「きれいさび」という、つまり古田織部あたりでとっ散らかっちゃったワビサビをもっかい整えましょ、的なお茶文化を創始した小堀遠州さんの、その何代か後の宗家さんの展覧会、らしいです。
ま、そのへんはざっくりと理解して(いや、理解しないで)、出かけていきました。
眼目はただひとつ、天下に聞こえた大井戸茶碗「喜左衛門」です。
名だたる茶碗の数々を修業時代にさんざん観てきましたが、この国宝にははじめてお目にかかります。
目黒区美術館は、わいわいガヤガヤとした目黒駅からちょっと離れた閑静な住宅地の奥の奥、鬱蒼とした林の中に埋もれるように建ってました。

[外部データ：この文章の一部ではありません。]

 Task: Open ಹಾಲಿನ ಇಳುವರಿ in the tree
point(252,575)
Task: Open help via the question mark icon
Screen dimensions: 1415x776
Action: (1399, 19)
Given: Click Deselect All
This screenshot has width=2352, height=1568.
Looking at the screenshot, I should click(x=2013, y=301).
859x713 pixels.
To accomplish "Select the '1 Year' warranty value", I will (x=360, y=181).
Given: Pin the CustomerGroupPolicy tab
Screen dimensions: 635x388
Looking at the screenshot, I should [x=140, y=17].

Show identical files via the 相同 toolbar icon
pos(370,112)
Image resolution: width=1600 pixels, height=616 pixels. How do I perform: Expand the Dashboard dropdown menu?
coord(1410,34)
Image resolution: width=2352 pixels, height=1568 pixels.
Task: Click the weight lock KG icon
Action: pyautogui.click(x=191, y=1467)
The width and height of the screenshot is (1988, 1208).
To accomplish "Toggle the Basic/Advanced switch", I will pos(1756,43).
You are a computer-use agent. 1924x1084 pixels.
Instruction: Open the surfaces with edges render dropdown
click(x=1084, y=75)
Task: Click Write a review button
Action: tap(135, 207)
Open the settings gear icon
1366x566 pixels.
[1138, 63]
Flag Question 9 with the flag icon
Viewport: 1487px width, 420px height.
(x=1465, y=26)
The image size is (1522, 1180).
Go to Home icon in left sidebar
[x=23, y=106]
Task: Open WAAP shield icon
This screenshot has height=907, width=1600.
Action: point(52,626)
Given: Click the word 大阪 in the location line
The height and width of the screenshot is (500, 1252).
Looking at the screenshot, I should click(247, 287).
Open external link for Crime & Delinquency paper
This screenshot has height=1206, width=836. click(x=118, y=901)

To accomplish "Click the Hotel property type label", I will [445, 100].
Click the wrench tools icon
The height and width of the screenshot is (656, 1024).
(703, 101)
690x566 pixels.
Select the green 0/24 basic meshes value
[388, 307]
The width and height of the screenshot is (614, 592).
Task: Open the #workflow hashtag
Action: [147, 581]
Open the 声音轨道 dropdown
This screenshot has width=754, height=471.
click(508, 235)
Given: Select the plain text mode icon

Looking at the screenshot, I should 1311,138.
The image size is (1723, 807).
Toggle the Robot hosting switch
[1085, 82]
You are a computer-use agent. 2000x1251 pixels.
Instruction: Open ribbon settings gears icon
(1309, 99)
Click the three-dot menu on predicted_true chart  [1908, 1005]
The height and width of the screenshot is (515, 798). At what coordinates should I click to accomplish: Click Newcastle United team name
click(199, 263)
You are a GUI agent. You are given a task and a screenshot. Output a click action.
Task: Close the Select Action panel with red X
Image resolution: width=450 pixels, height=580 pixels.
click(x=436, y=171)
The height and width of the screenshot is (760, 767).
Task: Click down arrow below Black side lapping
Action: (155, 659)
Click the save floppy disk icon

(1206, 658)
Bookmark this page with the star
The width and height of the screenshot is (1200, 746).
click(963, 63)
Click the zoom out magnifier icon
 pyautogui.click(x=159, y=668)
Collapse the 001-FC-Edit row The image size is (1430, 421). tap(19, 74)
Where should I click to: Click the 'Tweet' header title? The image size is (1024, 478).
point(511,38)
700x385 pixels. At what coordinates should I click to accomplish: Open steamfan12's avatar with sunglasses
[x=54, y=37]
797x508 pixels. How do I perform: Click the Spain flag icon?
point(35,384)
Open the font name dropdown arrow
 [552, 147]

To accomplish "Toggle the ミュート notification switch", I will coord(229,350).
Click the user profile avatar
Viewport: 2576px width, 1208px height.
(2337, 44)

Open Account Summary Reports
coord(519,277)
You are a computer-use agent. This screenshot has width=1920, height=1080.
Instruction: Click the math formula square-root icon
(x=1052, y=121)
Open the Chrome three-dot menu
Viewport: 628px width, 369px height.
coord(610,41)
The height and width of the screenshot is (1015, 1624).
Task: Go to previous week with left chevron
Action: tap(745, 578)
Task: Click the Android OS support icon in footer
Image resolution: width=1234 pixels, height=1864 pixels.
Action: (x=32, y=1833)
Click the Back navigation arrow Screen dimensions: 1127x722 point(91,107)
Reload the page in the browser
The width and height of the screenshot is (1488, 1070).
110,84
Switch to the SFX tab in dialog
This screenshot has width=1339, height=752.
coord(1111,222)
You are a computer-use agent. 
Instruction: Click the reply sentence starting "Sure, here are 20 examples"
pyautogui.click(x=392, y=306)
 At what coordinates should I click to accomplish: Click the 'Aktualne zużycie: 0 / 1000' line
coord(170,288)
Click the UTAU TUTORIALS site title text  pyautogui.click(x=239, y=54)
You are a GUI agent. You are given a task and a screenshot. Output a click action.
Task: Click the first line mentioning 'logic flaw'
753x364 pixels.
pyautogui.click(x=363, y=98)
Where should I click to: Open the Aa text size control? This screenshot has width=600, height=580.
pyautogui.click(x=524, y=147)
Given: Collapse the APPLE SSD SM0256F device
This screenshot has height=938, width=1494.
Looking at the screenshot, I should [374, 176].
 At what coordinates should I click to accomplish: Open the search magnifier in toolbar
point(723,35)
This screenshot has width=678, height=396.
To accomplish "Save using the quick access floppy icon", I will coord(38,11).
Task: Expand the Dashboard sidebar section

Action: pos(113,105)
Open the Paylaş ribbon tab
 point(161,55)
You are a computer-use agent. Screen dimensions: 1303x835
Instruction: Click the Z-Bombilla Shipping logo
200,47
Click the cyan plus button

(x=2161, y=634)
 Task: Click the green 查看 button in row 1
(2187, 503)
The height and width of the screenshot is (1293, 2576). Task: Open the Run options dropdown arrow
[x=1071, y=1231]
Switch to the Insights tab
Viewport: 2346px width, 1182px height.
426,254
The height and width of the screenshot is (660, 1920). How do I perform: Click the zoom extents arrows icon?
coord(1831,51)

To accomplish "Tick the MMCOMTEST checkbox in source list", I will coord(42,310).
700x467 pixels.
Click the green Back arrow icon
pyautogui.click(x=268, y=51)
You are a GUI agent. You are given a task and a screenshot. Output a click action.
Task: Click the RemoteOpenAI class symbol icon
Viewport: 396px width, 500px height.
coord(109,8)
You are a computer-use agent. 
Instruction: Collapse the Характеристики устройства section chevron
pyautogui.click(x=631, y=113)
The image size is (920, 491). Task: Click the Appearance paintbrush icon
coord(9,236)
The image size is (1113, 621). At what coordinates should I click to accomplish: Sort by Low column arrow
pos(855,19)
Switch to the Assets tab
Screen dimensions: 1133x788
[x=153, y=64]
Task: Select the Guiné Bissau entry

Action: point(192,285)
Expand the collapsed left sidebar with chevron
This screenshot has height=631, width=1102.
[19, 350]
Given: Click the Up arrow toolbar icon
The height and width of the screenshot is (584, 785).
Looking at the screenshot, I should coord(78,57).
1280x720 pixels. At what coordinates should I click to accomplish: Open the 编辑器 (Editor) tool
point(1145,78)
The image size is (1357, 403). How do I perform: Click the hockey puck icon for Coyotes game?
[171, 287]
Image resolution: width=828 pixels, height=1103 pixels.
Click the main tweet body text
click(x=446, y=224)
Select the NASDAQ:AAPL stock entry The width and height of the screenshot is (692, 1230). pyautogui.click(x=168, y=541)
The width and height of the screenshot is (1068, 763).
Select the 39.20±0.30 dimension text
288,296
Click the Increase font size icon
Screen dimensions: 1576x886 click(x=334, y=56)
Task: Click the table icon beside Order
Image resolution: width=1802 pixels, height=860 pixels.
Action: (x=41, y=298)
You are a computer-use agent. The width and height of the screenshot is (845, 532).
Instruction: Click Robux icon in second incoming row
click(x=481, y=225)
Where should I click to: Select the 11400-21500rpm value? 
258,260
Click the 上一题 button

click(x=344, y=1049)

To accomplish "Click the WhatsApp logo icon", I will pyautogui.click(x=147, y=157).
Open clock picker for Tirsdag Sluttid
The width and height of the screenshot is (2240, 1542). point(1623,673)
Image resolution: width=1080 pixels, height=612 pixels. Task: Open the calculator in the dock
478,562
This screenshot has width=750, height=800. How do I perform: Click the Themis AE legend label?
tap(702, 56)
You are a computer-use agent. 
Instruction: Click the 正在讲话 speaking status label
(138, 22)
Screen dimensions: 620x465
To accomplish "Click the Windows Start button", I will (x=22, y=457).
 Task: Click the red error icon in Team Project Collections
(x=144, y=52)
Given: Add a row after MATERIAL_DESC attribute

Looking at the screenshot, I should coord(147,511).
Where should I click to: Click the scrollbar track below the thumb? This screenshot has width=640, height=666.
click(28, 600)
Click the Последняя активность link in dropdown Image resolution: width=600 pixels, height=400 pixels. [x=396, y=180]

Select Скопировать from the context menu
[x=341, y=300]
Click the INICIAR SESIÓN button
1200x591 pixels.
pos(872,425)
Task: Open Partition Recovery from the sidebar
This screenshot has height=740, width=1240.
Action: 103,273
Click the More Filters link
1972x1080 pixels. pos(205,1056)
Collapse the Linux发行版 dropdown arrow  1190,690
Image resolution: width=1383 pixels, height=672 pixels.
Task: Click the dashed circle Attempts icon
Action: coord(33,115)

これが「田舎の小さな公民館」的たたずまいで、人影まばらで、かつ出入りも大らかなもの。
「ここに喜左衛門が?」と、まったく拍子抜け。
しかしとにかく飛び込み、ザコ展示には目もくれず(御免、たいした作品だとは思うんだけど)、目的に向かって一直線に突き進みます。
すると、ありました、喜左衛門さま。
たいした工夫もなく陳列された展示品の中で、すぐに目にとまりました。
なぜなら、どういうわけかくすんで古ぼけたいっこの小ドンブリに、後光が射している。
これがもう誇張なしに、光り輝いてるわけ。
シャイニング!
・・・細かい説明は「陶芸みち」に書いたから省きますが、とにかくドギモを抜かれる格でした。
すぐ隣に、かの有名な継ぎはぎ青磁「馬蝗絆」や、オレの(この寸前まで)いちばん好きな井戸「柴田」まで並んでましたが、それがしょぼくれて見えるほどの圧倒的な存在感。
目を奪われる、というのはこういう状況に置かれたときの人間の反応をいうのですね、まさにそれ。
し、視線が、う、動かせない・・・
こんなとき、ナイスな環境だぜ、目黒区美術館。
大きな展示室に、人影はふたつみっつしかなく、それも「どーでもいい展示品」のところでふーん、とか、ほー、とか言ってるすっとぼけたじいさんばかり。
つまり、喜左衛門の周囲5メートルを独り占め。
ためつすがめつ、一時間以上も凝視してしまいましたわ。
修業時代には、この天下一の茶碗の写真を前に、真似してやろうとろくろを回したりしたものでしたが、ホンモノはやっぱし破格でした。
真似しようなんて、失礼ってものです。
ただただうっとりと見つめ、姿を目に焼き付け、脳裏に刻み込んで、合掌して帰ってきました。